(Dataset entries)
=== Section Start ===
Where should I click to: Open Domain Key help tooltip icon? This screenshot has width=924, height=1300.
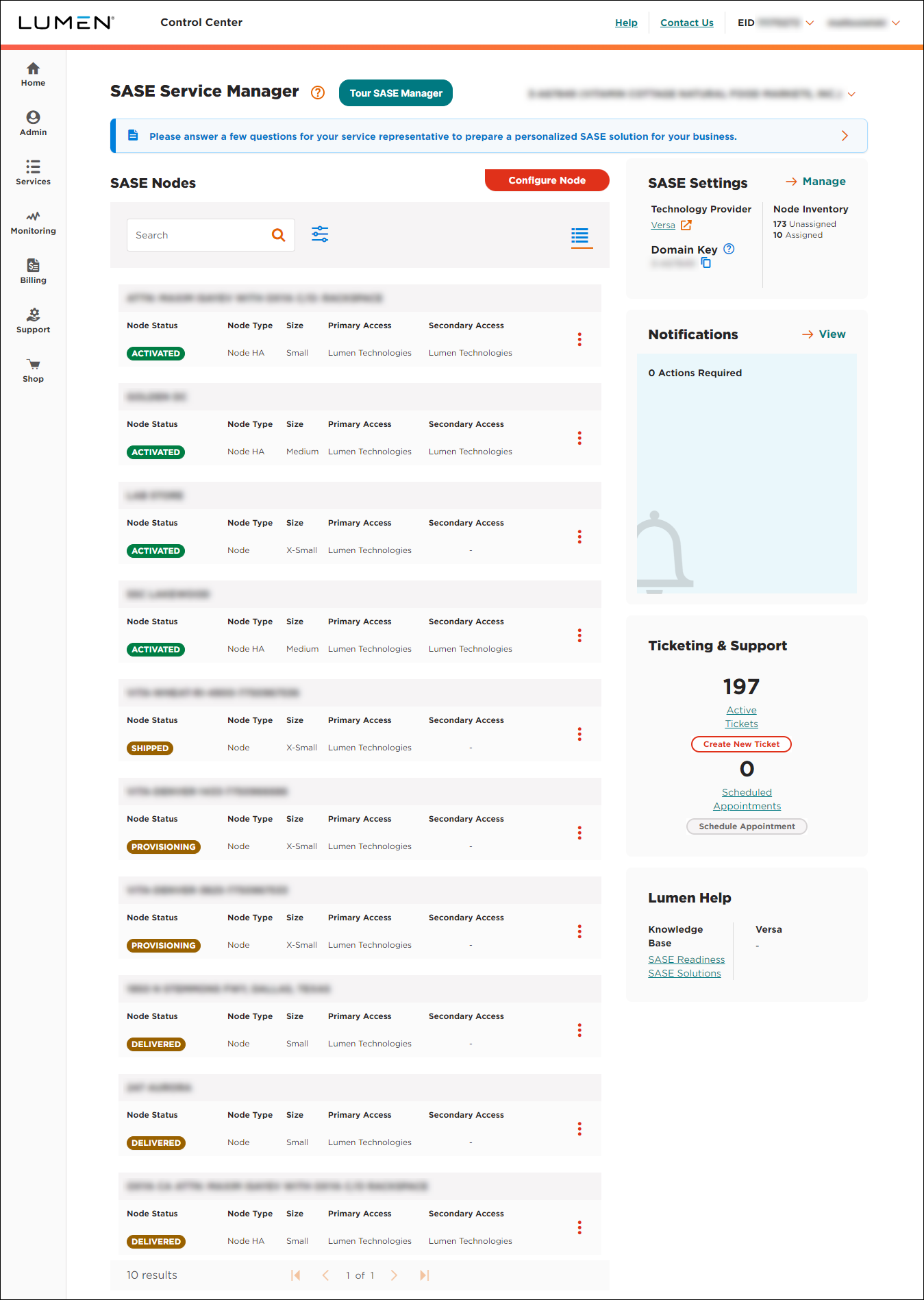click(729, 249)
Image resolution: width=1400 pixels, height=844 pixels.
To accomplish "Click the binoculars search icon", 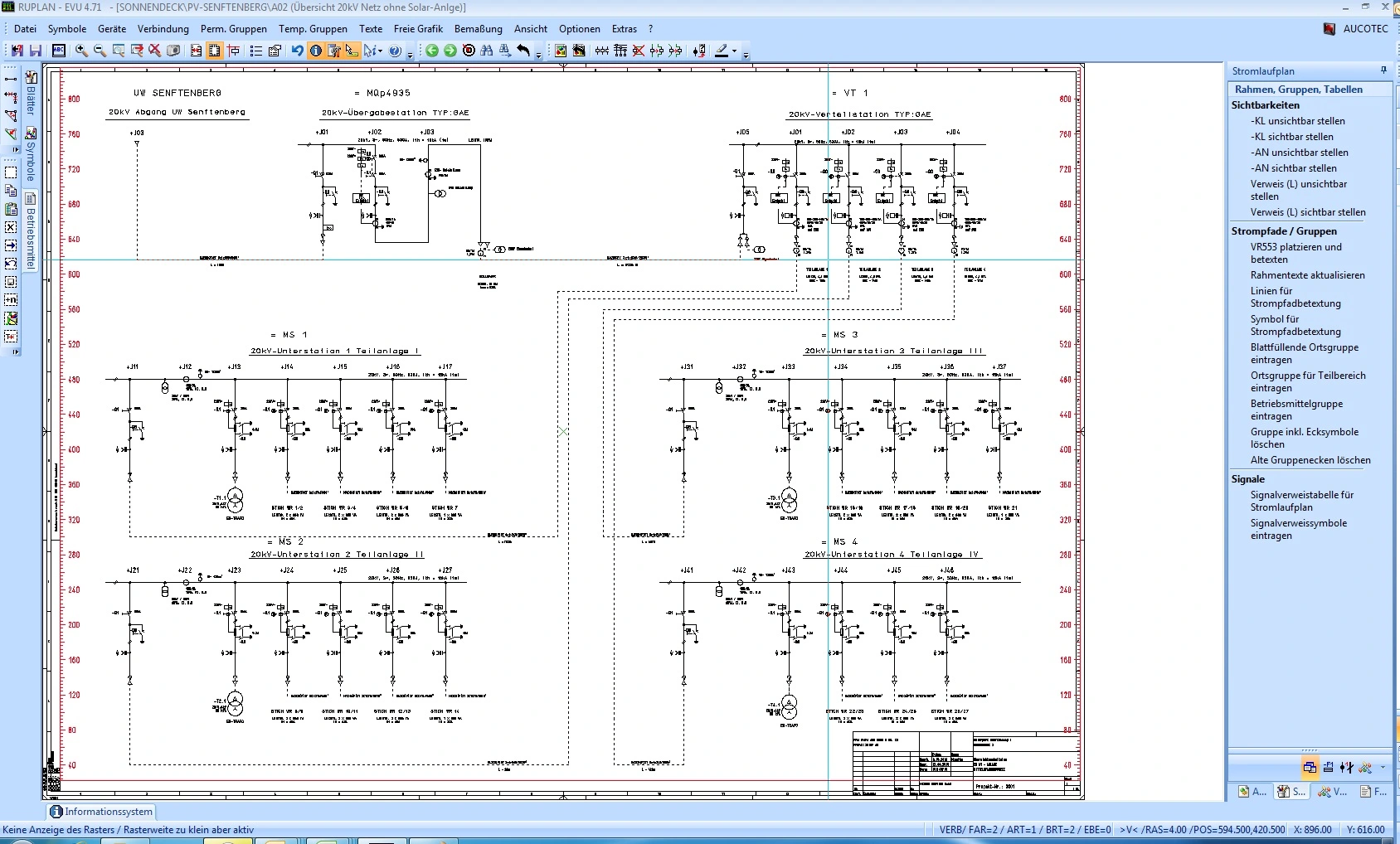I will click(x=487, y=51).
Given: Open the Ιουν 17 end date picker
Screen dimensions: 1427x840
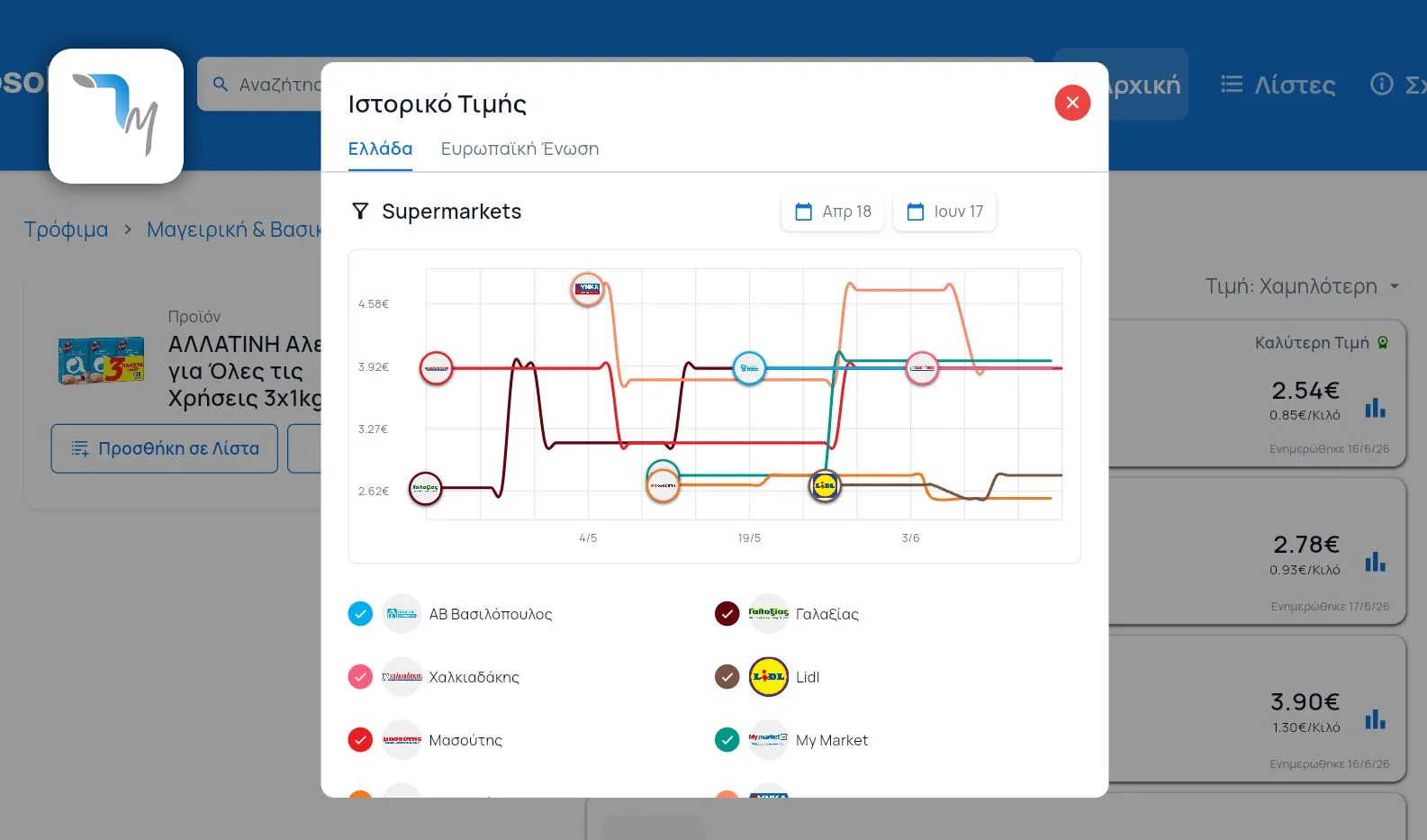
=== Section End ===
REQUIRED WORK ::
Starting at the line with "Given: Open the Ιουν 17 end date picker", write out every line exactly through the final line of the records above, both included, and skip the pictures.

SOLUTION TO THIS TASK ::
Given: Open the Ιουν 17 end date picker
Screen dimensions: 1427x840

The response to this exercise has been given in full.